The Ethics in Government Act requires that judges’ disclosures include only the identity of the source and a brief description of reimbursements over $390. But judges don’t have to identify the dollar value of the reimbursement, and are exempted entirely from reporting any gifts in the form of “food, lodging, or entertainment received as personal hospitality,” Whitehouse said in a news release.

The Judicial Travel Accountability Act would require “judicial officers’" financial disclosure statements to include the dollar amount of transportation, lodging, and meal expense reimbursements and gifts, as well as a detailed description of any meetings and events attended.

The bill calls for disclosures to be filed within 15 days of a trip and to be made available on a public website. The Supreme Court doesn’t post its financial disclosures online and they are made available only once a year.

“Full transparency is critical for ensuring public confidence in our system of justice,” said Rep. David Cicilline (D-R.I.), who introduced the bill in the House. “Supreme Court justices and federal judges should always be held to the highest ethical standards,” Cicilline said in a statement. “As Republicans like Mitch McConnell continue working with wealthy special interests to change the face of the federal judiciary, it’s absolutely crucial that we pass this bill now.”

Sens.
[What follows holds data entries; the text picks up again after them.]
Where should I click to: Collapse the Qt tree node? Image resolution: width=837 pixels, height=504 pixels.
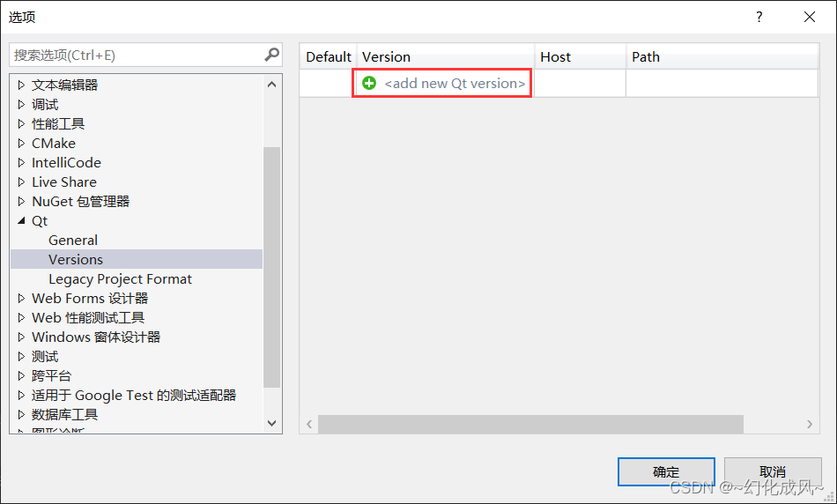[x=21, y=220]
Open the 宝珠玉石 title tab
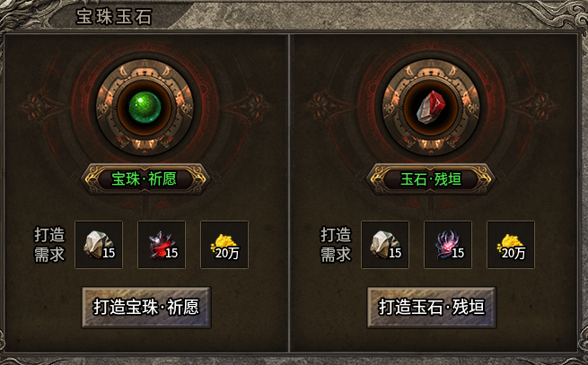 [x=114, y=16]
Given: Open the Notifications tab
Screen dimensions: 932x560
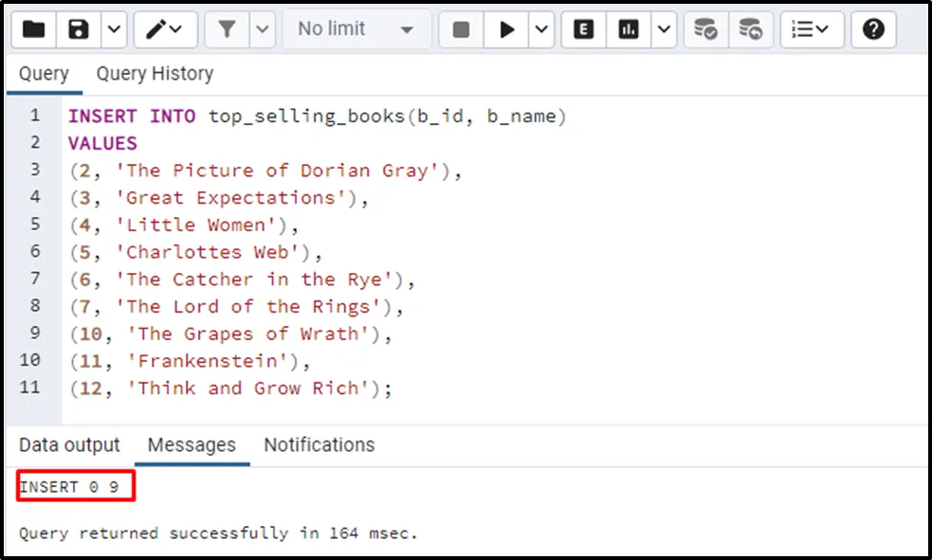Looking at the screenshot, I should pos(319,445).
Patrick Leahy (D-Vt.), Dick Durbin (D-Ill.), Amy Klobuchar (D-Minn.), Richard Blumenthal (D-Conn.), Cory Booker (D-N.J.), Sherrod Brown (D-Ohio), Ron Wyden (D-Ore.), and Edward J. Markey (D-Mass.), and Representatives Ben Cline (R-Va.), Eleanor Holmes Norton (D-D.C.), and Sheila Jackson Lee (D-Texas) joined Whitehouse and Cicilline in introducing the bill in both chambers of Congress.

A number of the co-sponsors are members of the Senate or House judiciary committees.

There was no bill number assigned as of time of publication.